Trotz geplantem Verbraucherinformationsgesetz (VIG) werden Lebensmittelskandale auch künftig unter der Decke bleiben. Das befürchten das Greenpeace-EinkaufsNetz, der BUND und die Deutsche Umwelthilfe (DUH). Sie fordern grundlegende Nachbesserungen des Gesetzentwurfs, der morgen zur abschließenden Beratung in den Verbraucherausschuss kommt und danach in zweiter und dritter Lesung im Deutschen Bundestag verabschiedet werden soll.

Das von Verbraucherschutzminister Horst Seehofer (CSU) vorgelegte Gesetz kann Verbraucherinnen und Verbrauchern in keiner Weise bei einer bewussten Kaufentscheidung helfen. Es sorgt nicht dafür, dass Behörden und Unternehmen zeitnah Informationen bereit stellen müssen. Firmen können außerdem zahlreiche Ausschlussgründe anführen, um eine Veröffentlichung zu verhindern oder hinauszuzögern.

» Daten zur Prüfung:
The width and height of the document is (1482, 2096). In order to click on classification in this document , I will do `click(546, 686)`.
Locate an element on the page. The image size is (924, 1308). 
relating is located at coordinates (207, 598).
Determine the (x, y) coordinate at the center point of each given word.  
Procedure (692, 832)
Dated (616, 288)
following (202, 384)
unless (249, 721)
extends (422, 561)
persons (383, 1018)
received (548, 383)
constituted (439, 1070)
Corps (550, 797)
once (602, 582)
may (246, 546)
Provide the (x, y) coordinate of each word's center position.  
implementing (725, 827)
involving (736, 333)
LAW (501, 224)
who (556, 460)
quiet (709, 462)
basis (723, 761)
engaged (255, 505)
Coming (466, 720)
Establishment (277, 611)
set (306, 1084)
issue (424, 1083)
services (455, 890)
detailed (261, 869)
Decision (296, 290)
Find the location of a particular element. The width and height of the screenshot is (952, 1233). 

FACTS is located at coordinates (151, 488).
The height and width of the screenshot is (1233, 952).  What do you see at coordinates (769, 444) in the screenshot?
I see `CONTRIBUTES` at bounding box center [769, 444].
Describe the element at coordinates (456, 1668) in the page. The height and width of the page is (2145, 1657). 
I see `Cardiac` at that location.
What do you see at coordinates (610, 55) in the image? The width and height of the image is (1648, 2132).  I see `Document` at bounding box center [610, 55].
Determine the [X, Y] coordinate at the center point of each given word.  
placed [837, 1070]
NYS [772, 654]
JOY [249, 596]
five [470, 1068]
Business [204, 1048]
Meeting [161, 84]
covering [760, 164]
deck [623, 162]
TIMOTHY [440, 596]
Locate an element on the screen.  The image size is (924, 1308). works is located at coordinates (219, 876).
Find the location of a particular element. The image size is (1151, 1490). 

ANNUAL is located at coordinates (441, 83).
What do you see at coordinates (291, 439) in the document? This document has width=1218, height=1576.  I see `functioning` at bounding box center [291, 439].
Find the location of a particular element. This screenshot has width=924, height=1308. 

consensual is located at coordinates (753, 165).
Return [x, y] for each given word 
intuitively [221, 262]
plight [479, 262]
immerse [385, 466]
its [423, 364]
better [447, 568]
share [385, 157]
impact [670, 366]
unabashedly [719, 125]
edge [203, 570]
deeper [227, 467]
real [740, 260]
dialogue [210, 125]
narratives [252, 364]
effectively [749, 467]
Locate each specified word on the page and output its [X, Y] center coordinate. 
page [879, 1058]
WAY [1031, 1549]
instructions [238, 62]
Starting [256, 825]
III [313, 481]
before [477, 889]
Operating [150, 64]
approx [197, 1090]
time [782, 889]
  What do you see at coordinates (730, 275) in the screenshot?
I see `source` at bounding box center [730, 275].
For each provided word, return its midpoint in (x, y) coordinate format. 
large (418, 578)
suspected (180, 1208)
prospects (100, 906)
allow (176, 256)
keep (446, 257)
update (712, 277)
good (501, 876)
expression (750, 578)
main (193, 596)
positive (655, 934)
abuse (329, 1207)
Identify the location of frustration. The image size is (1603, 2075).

» Aufgaben:
• a. Beantworte die folgenden Fragen zum Text über das Verbraucherinformationsgesetz.
(i) Welche drei Organisationen befürchten, dass Lebensmittelskandale weiterhin unter der Decke bleiben?
(ii) Wer hat das Gesetz vorgelegt?
(iii) Wohin kommt der Gesetzentwurf morgen zur abschließenden Beratung?
• b. Gib einen Abschnitt aus dem Text über das Verbraucherinformationsgesetz wortgetreu wieder. Beginne bei den Worten „Trotz geplantem Verbraucherinformationsgesetz“ und höre nach den Worten „verabschiedet werden soll.“ auf.
Die Auflistung spielt hierfür keine Rolle.

» Antworten:
• a.
(i) Das Greenpeace-EinkaufsNetz, der BUND und die Deutsche Umwelthilfe (DUH)
(ii) Verbraucherschutzminister Horst Seehofer (CSU)
(iii) In den Verbraucherausschuss

• b.
Trotz geplantem Verbraucherinformationsgesetz (VIG) werden Lebensmittelskandale auch künftig unter der Decke bleiben. Das befürchten das Greenpeace-EinkaufsNetz, der BUND und die Deutsche Umwelthilfe (DUH). Sie fordern grundlegende Nachbesserungen des Gesetzentwurfs, der morgen zur abschließenden Beratung in den Verbraucherausschuss kommt und danach in zweiter und dritter Lesung im Deutschen Bundestag verabschiedet werden soll.